-------- Excerpt provided --------

2.3 Alternative formulation
A shared frailty model assuming a log-normal distribution for the frailty term has strong ties to random-effects models. A log-normal frailty model is formulated as \[ h_{ij}(t | \alpha_i) = \alpha_i h(t | X_{ij}) = \alpha_i h_0(t) \exp(X_{ij} \beta), \] with \(\alpha_i\) following a log-normal distribution. On the log-hazard scale: \[ h_{ij}(t | \alpha_i) = h_0(t) \exp(X_{ij} \beta + \eta_i), \] with \(\eta_i = \log \alpha_i\). \(\eta_i\) results being normally distributed with parameters \(\mu\) and \(\sigma ^ 2\) related to those of the log-normal distribution by the relationship \[ E(\alpha_i) = \exp(\mu + \sigma ^ 2 / 2) \] and \[ Var(\alpha_i) = \exp(2 \mu + \sigma ^ 2) (\exp(\sigma ^ 2) - 1) \]
By formulating the model on the log-hazard scale, the frailty term has a direct interpretation as a random intercept in the model. It is possible to further extend this model by allowing random covariates effects, potentially ranging over multiple levels of clustering. Using the usual mixed-effects model notation: \[ h_{ij}(t | b_i) = h_0(t) \exp(X_{ij} \beta + Z_{i} b_i), \] with \(X_{ij}\) representing the design matrix for the fixed effects \(\beta\) and \(Z_i\) representing the design matrix for the random effects \(b_i\). Any distribution or functional form can be assumed for \(h_0(t)\) (Crowther, Look, and Riley 2014), or it is possible to leave it unspecified altogether yielding a semi-parametric Cox model with random effects (Ripatti and Palmgren 2000; Therneau, Grambsch, and Pankratz 2003).

--------

**Description of the task**
According to the frailty model text, leaving the baseline hazard unspecified yields what kind of model? The records have nothing to do with the frailty model text.

-------- Data extracts --------

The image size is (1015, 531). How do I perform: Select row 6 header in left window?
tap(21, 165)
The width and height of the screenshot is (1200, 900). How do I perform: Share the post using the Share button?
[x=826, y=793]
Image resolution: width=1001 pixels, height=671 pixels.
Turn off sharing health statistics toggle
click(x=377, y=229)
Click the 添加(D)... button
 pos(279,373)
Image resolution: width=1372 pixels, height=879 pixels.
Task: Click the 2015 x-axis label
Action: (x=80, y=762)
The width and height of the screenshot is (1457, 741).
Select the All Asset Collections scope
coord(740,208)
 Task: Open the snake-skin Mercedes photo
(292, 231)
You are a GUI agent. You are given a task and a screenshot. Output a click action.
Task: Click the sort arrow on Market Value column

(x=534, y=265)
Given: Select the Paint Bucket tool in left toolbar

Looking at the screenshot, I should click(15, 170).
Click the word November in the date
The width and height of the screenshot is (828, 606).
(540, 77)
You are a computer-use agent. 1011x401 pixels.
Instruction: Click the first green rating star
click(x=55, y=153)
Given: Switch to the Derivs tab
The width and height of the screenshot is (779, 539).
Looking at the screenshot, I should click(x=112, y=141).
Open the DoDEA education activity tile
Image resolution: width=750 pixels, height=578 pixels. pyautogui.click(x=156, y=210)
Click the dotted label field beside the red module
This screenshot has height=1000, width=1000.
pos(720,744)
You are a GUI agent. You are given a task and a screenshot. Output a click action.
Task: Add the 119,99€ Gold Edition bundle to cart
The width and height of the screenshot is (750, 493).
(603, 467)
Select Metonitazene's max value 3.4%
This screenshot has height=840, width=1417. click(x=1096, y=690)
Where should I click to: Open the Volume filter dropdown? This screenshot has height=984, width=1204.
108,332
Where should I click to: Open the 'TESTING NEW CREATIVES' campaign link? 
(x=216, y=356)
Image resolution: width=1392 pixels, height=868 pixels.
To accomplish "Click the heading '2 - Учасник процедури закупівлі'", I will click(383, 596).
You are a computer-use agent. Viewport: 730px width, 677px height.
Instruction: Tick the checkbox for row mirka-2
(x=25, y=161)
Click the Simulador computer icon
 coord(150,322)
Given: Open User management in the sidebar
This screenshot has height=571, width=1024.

--------

**Result of this task**
A semi-parametric Cox model with random effects.